ACTION ITEM ▸
Find the line below with "The width and" and the line with "Tap the 19:28 timestamp on the top message". Output exactly those lines and everything between them, leaving out the pictures.

_ _ _ _ _

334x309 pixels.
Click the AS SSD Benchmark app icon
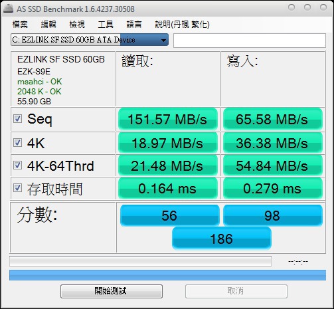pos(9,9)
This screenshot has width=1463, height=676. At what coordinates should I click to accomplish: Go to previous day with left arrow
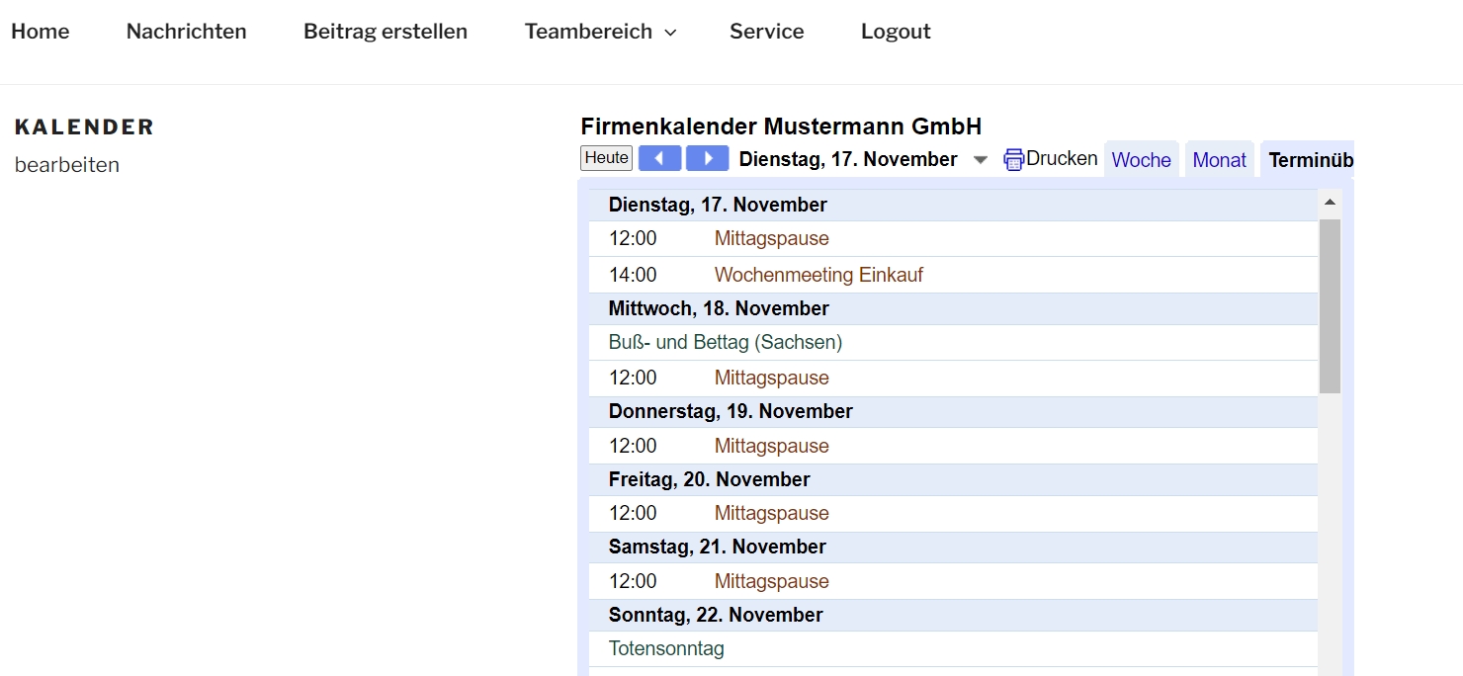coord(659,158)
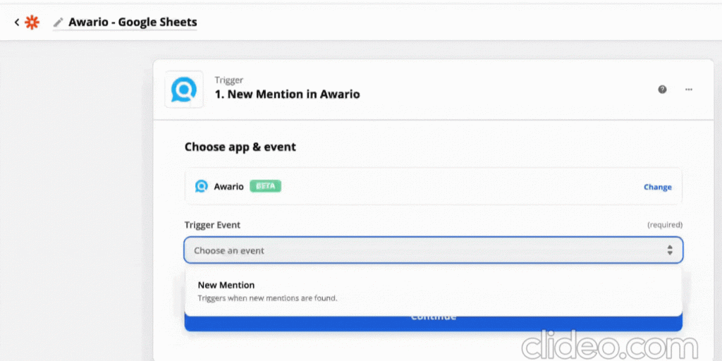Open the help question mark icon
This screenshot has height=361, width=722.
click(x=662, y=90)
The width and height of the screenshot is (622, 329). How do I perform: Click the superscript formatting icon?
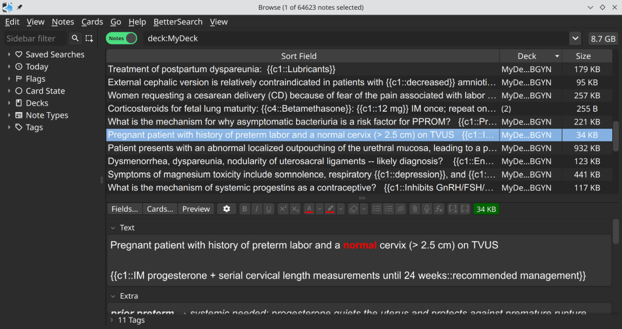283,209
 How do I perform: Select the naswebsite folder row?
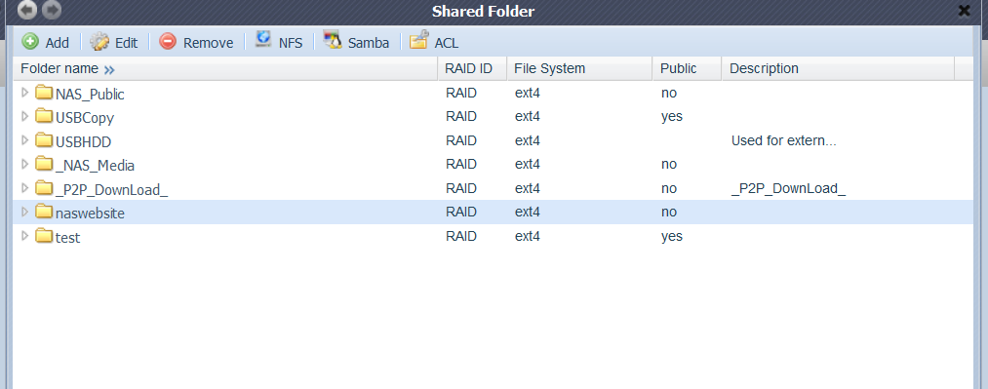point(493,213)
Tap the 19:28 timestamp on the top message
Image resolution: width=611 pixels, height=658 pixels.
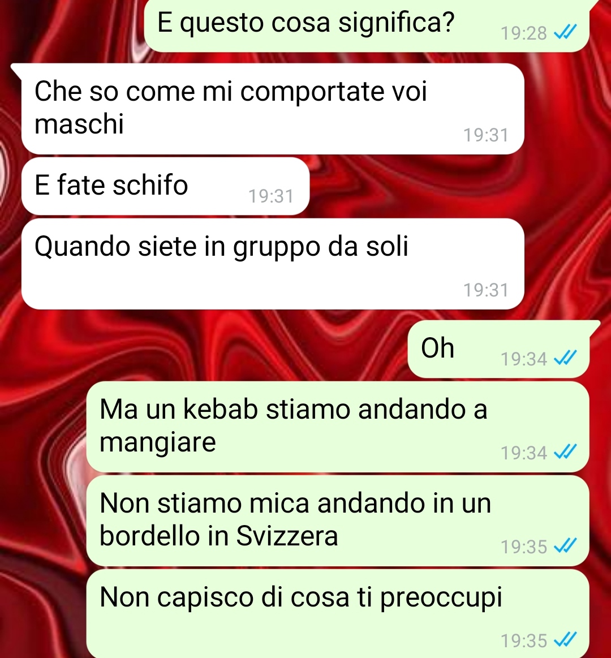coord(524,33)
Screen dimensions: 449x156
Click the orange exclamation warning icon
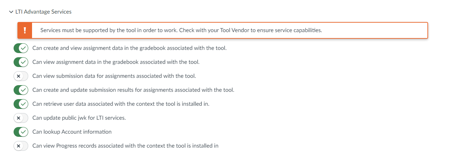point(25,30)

_ _ _ _ _

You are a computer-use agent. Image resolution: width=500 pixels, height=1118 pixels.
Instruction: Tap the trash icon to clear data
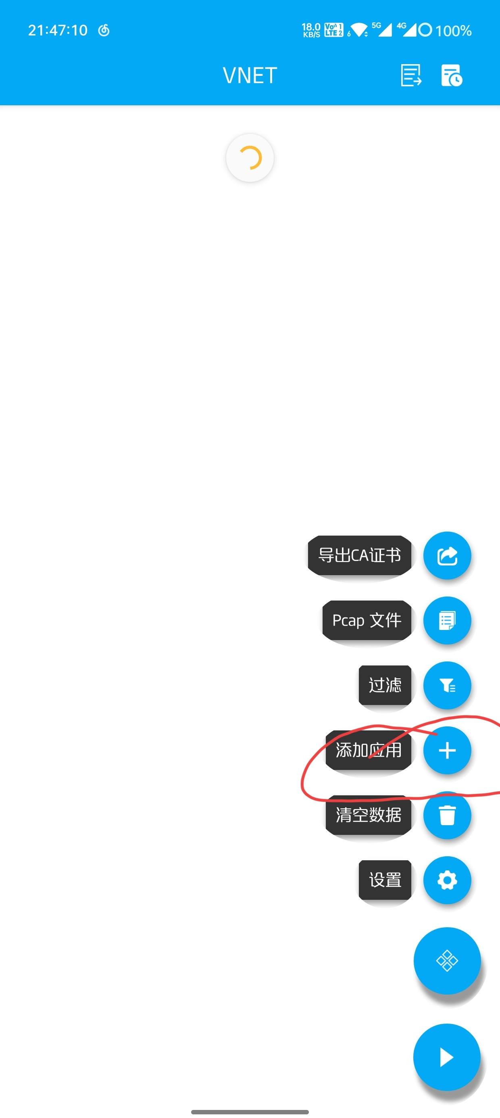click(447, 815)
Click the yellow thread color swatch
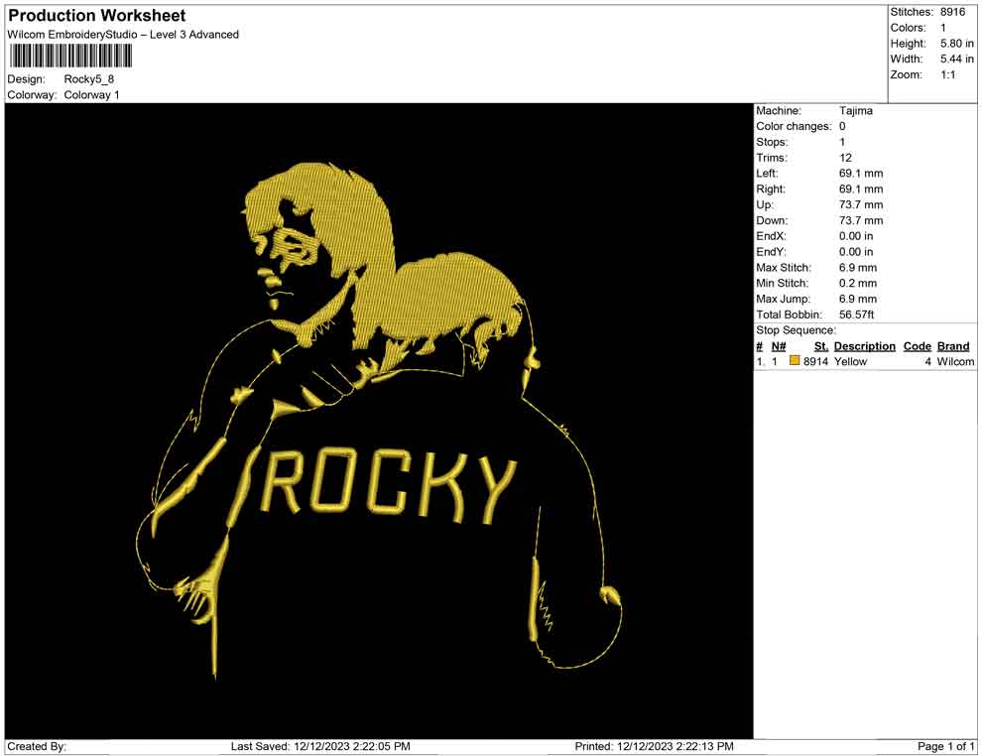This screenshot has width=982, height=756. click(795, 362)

_ _ _ _ _

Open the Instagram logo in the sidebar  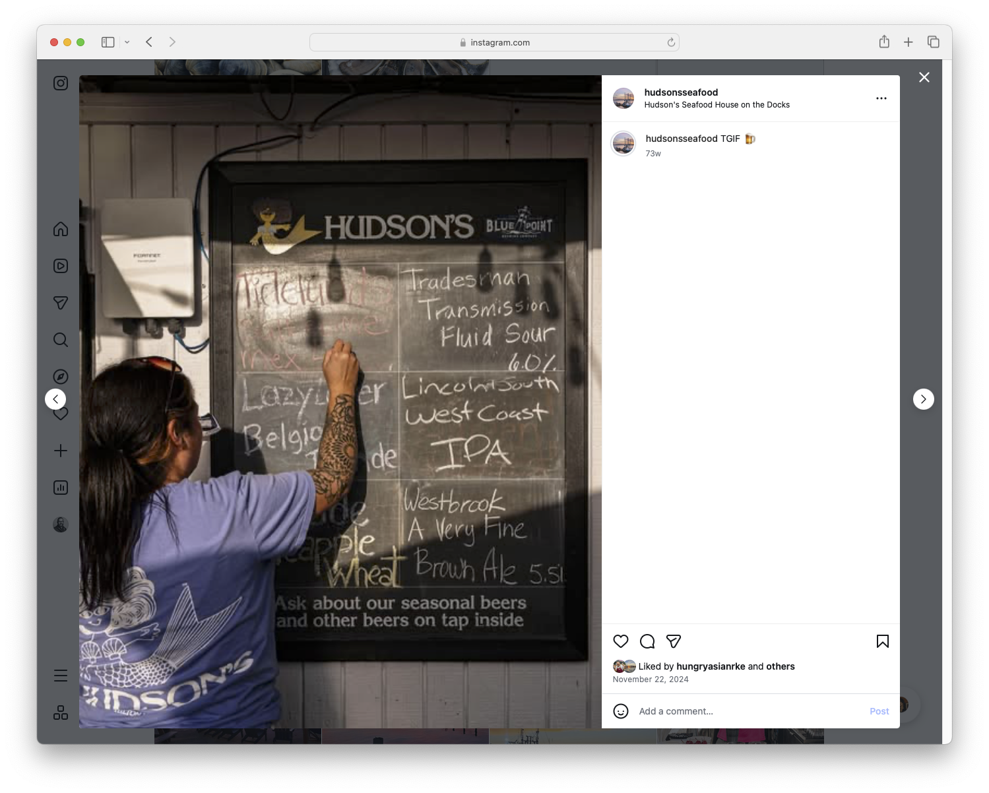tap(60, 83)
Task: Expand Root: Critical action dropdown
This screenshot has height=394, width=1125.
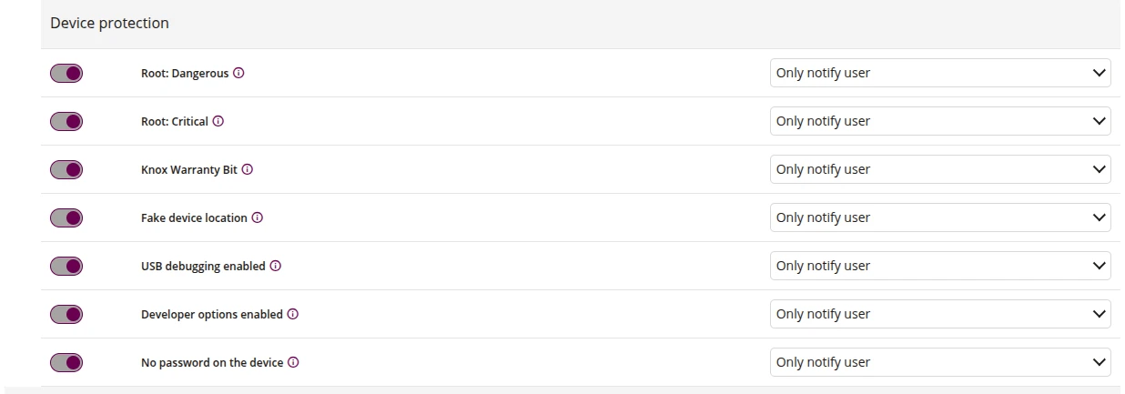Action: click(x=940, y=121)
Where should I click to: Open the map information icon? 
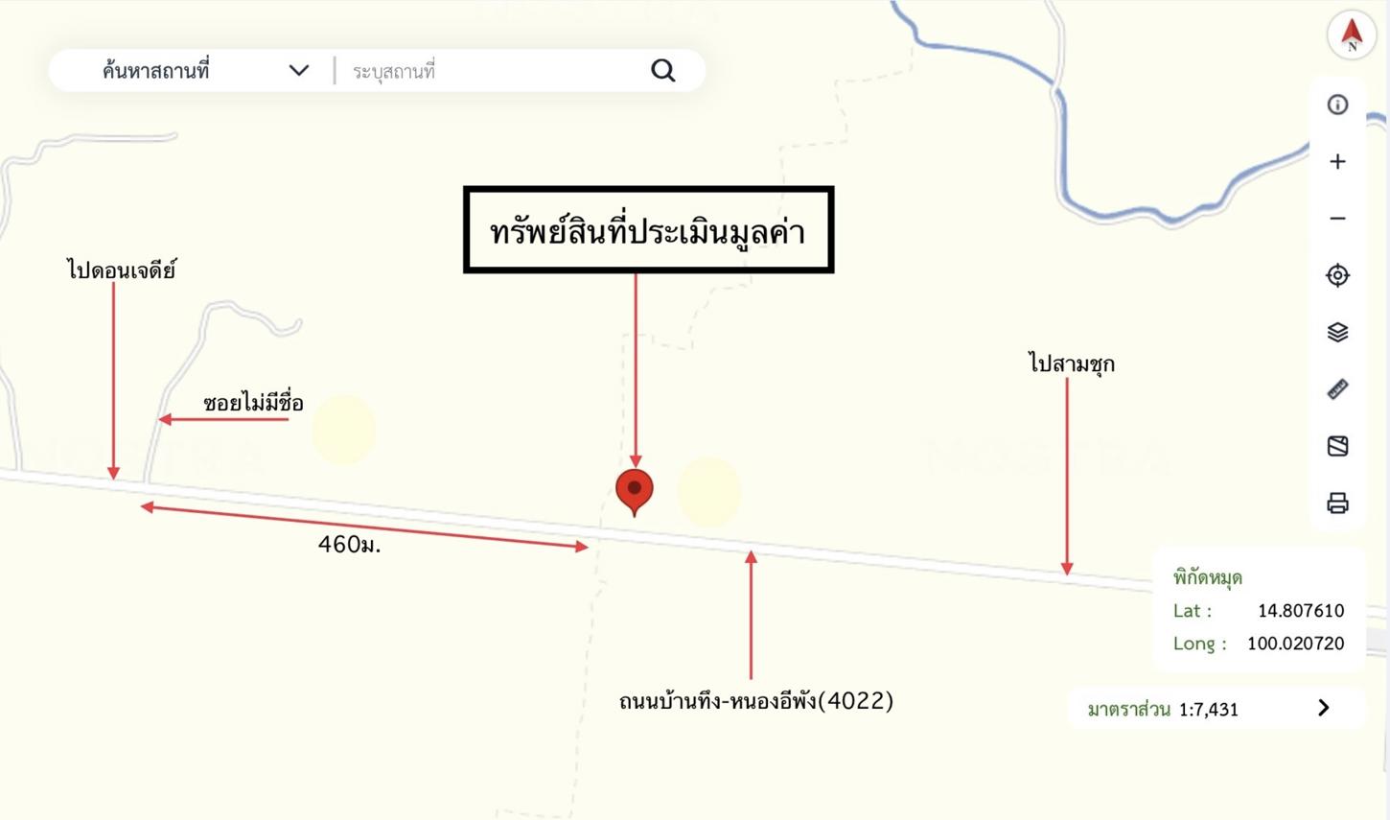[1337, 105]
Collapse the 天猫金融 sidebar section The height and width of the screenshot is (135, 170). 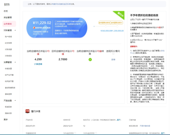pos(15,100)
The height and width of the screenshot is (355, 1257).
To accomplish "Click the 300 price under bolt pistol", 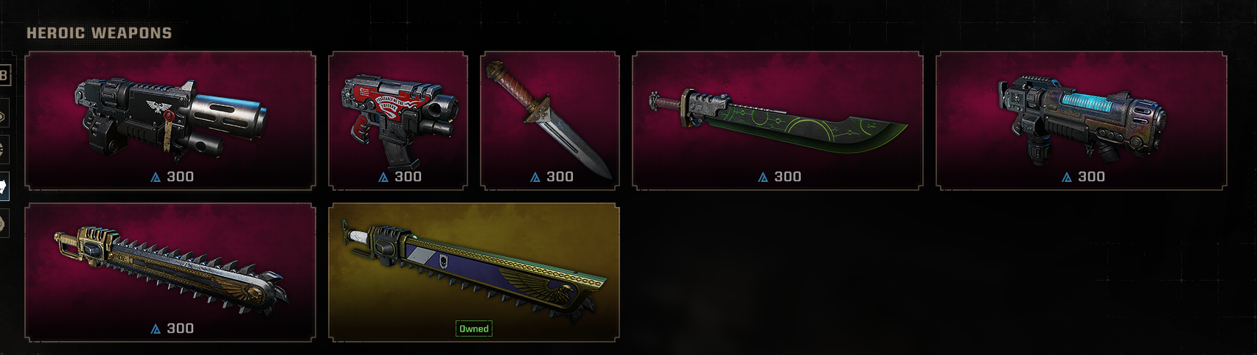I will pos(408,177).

_ _ _ _ _

OUTPUT OF THE EXERCISE ▸
The width and height of the screenshot is (622, 329). How do I perform: Click the superscript formatting icon?
283,209
 How do I perform: Select the naswebsite folder row?
point(493,213)
Tap the 19:28 timestamp on the top message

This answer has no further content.